**Testo del documento:**
= = = = =

Ruspe, martelli pneumatici, plotoni di operai al lavoro giorno e notte compresi i giorni di Durga Pooja che per l’India e soprattutto in Bengala è come fosse Natale per noi, anzi di più. Da settimane la piana di Singur, 40 km da Kolkata, è di nuovo teatro della più frenetica attività.
E non si tratta di chissà quali nuovi accordi con la possente Tata Motors, finalizzati al ripristino di quella fabbrica che dieci anni fa era stata imposta con la forza, per la produzione della famosa Nano Car – salvo poi annullare tutto e trasferire il progetto altrove, in schiaffo alla più elementare nozione di responsabilità imprenditoriale. Esattamente il contrario: si tratta del radicale smantellamento, dalle fondamenta, di quel cubo di cemento e ferraglie rimaste lì per anni a marcire – in seguito a uno pronunciamento senza precedenti che la Corte Suprema dell’India ha emesso il 31 agosto scorso.
Sentenza che una volta per tutte definisce la requisizione di quelle terre inaccettabili in termini di public purpose (ovvero ‘pubblica utilità’), trattandosi di un’impresa con proiezioni di profitti per niente pubblici, bensì privati. Giustizia, at last!

= = = = =

**Dati raccolti:**
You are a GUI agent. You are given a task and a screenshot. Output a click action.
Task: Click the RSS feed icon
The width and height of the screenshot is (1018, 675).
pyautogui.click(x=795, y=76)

= = = = =

**Cosa farai:**
a: Rispondi a queste domande sul testo su Singur:
(i) A quanti chilometri da Kolkata si trova la piana di Singur?
(ii) Quale auto doveva produrre la fabbrica?
(iii) In che data la Corte Suprema dell'India ha emesso il suo pronunciamento?
b: Copia dal testo su Singur tutto ciò che va da "Ruspe, martelli pneumatici, plotoni" fino a "più frenetica attività.".
Le righe qui non servono a nulla.

**Soluzioni dell'esercizio:**
a:
(i) A 40 km.
(ii) La Nano Car.
(iii) Il 31 agosto scorso.

b:
Ruspe, martelli pneumatici, plotoni di operai al lavoro giorno e notte compresi i giorni di Durga Pooja che per l’India e soprattutto in Bengala è come fosse Natale per noi, anzi di più. Da settimane la piana di Singur, 40 km da Kolkata, è di nuovo teatro della più frenetica attività.